Perfume is olfactory memory. “You connect it to a person. The perfume has to find the chemistry and the physics of the skin, from human pH to body temperature. The scent of a man is the first thing that turns sense into intellect,” Giorgia explains. Heavy paper, vitamin-enriched baby powder for newborns, aesthetic eye drops, flyers from Cosmoprof 1989, and the Caterina de’ Medici prize – keepsakes and objects recalling the history of the Marvin brand as well as the history of cosmetics.

Marvin is in the photos of the old laboratory, in a family photo belonging to Ambra and Giorgia. All of these items are on display in the library of the Magna Pars hotel, together with vintage advertisements and the “Oscar” that Vincenzo Martone won in 1969 (an Oscar given to cosmetics research – in this case, for a hypoallergenic moisturizing cream – Ed.).

A library for perfume culture

In 1987, ICR left its original headquarters at 15 Via Tortona and moved to Lodi.
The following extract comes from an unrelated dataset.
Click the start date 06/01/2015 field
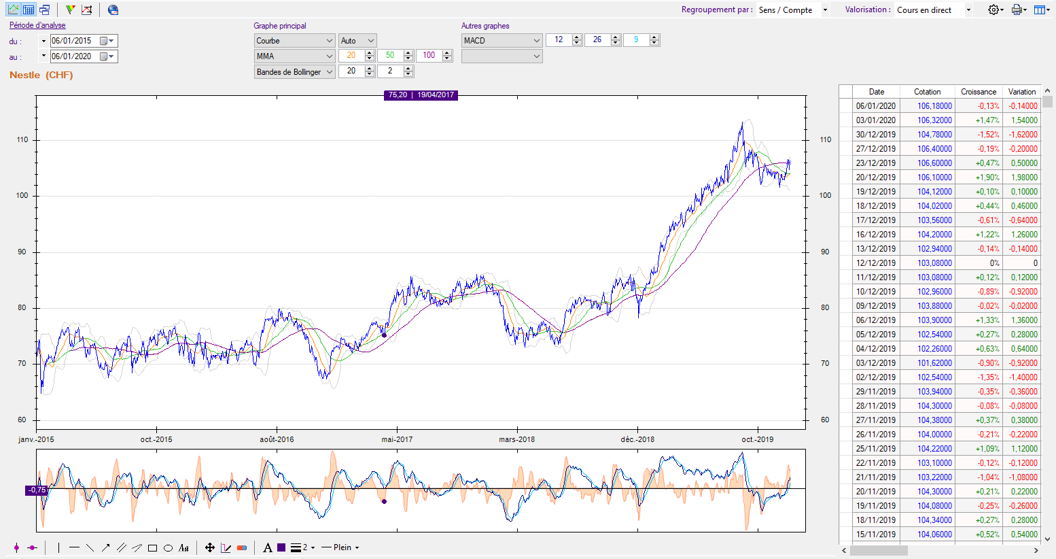 pos(73,41)
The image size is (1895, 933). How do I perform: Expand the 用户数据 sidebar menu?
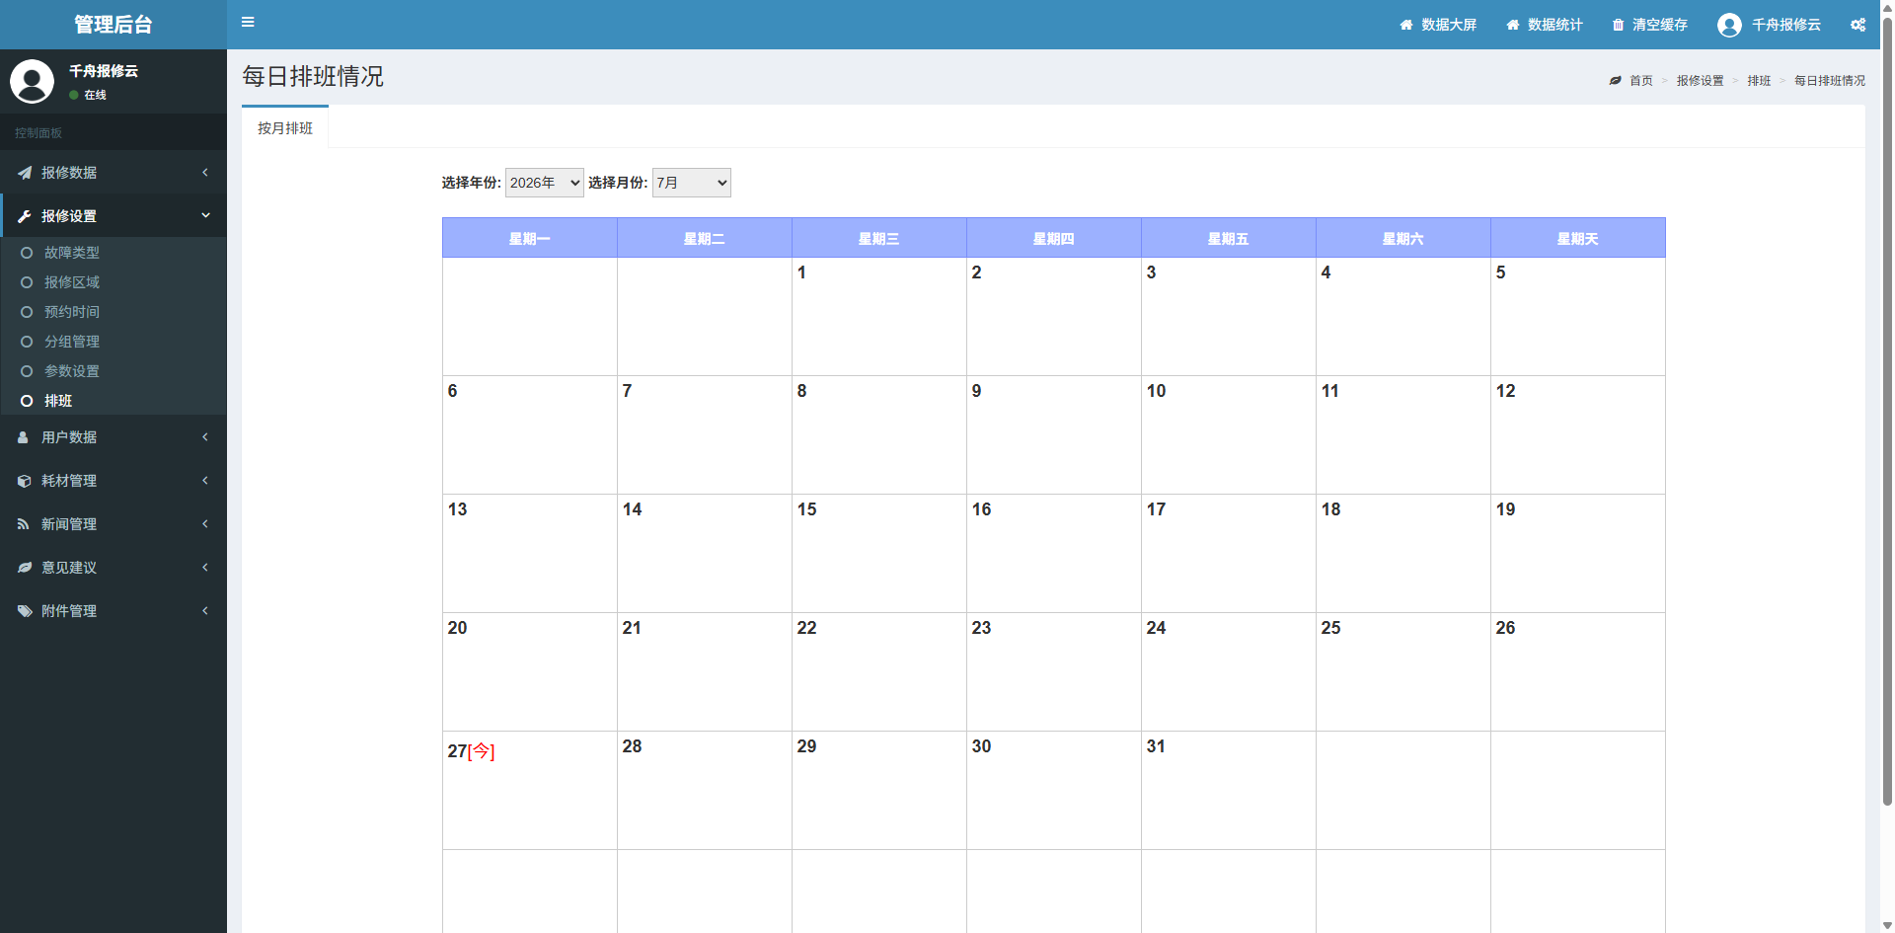point(114,437)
In the former perfume factory space, the Magna Pars arose. ICR continued expanding internationally: in the 1990s, it signed exclusive contracts with Asprey, Bvlgari, and Ferragamo. In 2013, ICR opened the hotel Magna Pars Suites, the very first Hotel à Parfums in the world. The hotel is intended to bring back the spirit of the old pharmaceutical company which is today a perfumer. There are forty guest suites, each one linked to a fragrance.

“This project intends to disseminate perfume culture. In France there are books about perfume ingredients and formulas, but in Italy we lack this culture,” explains Giorgia Martone. An olfactory library: the smell of the ocean in winter is linked to neroli and cedar and sandalwood. From the bitter orange tree, depending on which part is distilled and the method of extraction, it is possible to derive an entire olfactory family: Petitgrain (classified as “green”) from its twigs and leaves, Neroli (classified as “floral”) from its closed flower buds, Orange Blossom Absolute from the open blossom (floral) and Bitter Orange essential oil is extracted by pressing the peel (citrusy).

Depending on where they grow, natural products take on different olfactory nuances – like tomatoes, which taste differently in Israel than they do in Holland. Or like wine: even those coming from the same geographic region can have better or worse vintages.